● **DATA EXTRACT**
----------------------------------------

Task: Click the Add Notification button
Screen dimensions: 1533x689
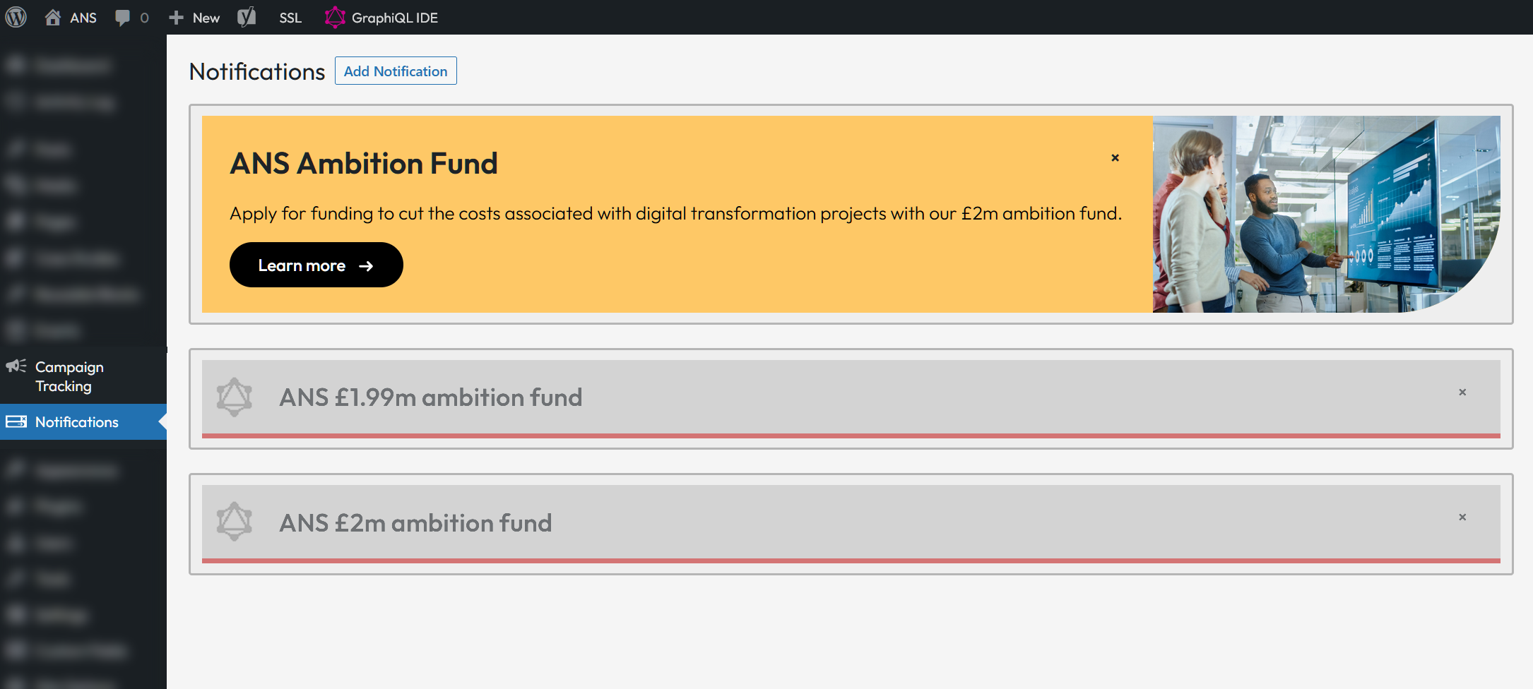Action: tap(396, 71)
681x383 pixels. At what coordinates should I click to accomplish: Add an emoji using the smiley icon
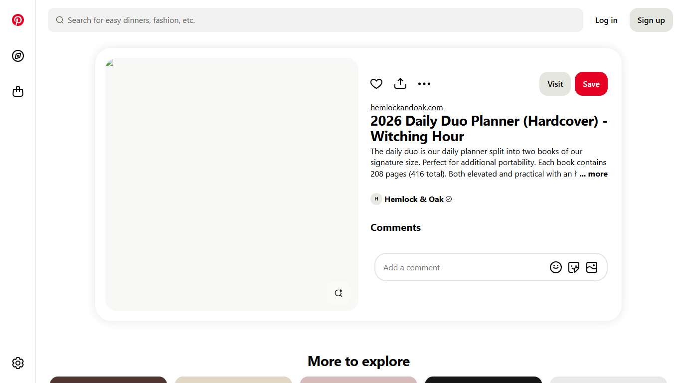coord(556,267)
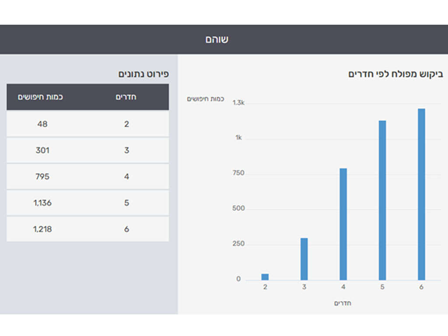The width and height of the screenshot is (448, 336).
Task: Select the tallest bar for 6 rooms
Action: point(421,194)
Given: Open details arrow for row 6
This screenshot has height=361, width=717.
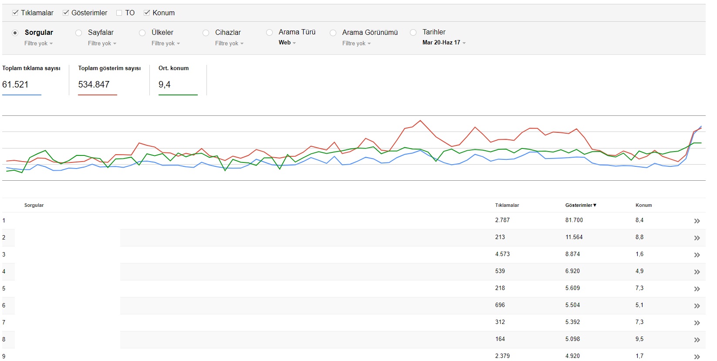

----------------------------------------

● **WHAT TO PRODUCE**
Pictures in the records above are left out; print everything else exactly as written.

● **TASK ANSWER**
Task: Click the Add Notification button
Screen dimensions: 1533x689
Action: tap(396, 71)
681x383 pixels. At what coordinates should I click to accomplish: Add an emoji using the smiley icon
coord(556,267)
The width and height of the screenshot is (448, 336).
Task: Select the tallest bar for 6 rooms
Action: point(421,194)
Given: Open details arrow for row 6
This screenshot has height=361, width=717.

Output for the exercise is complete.